L’esprit véritablement religieux est en réalité un esprit supra-rationnel. Ayant poussé la logique à son ultime limite, il ne pense plus en termes de « choses » ou « d’idées »; seul un tel esprit peut pénétrer profondément dans le miracle de la « grâce ». Car la « grâce » ne résulte ni d’une action humaine ni d’une action divine sur des êtres humains.
Elle ne jaillit ni de l’action de la volonté humaine qui prie et adore, etc., ni de la volonté d’une autorité extérieure, d’un Dieu distribuant parcimonieusement des faveurs et récompenses. La grâce est l’action de la Réalité même et non l’action de la Réalité sur quelque chose. La Réalité embrasse tout, elle est non-dualiste et indivisible. Elle est donc simplement la manifestation, le jeu de Dieu. Et lorsque des êtres humains perçoivent comment ce « jeu » peut transformer fondamentalement la conscience individuelle, ils l’appellent le mystère de la « grâce ».

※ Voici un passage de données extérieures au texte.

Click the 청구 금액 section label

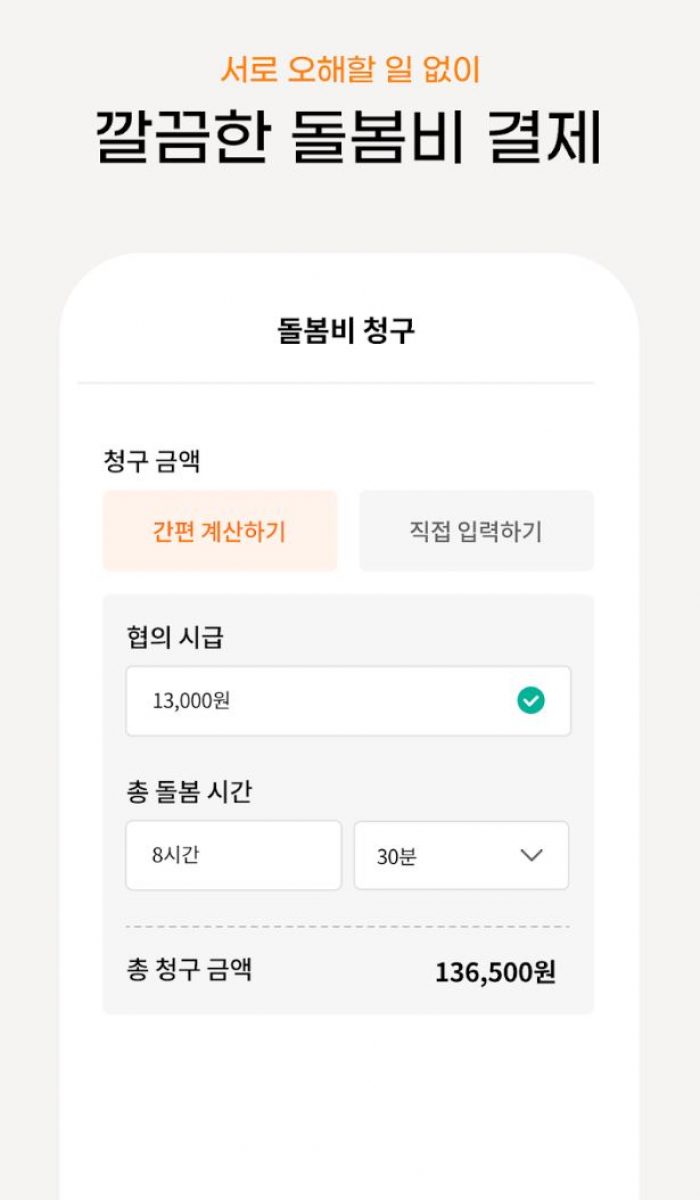pyautogui.click(x=152, y=461)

Ce processus sera considéré comme un mystère aussi longtemps que la conscience demeure dans la dualité. Ce n’est que lorsque l’esprit sera devenu lui-même partie de cette Réalité et de ce jeu, que cesseront les questions erronées auxquelles sont données des réponses dénuées de sens. Au lieu de la victime impuissante, avec laquelle le destin joue, la victime et le Destin auront fusionné. Ainsi, nous nous intégrons au Jeu éternel de la Vie.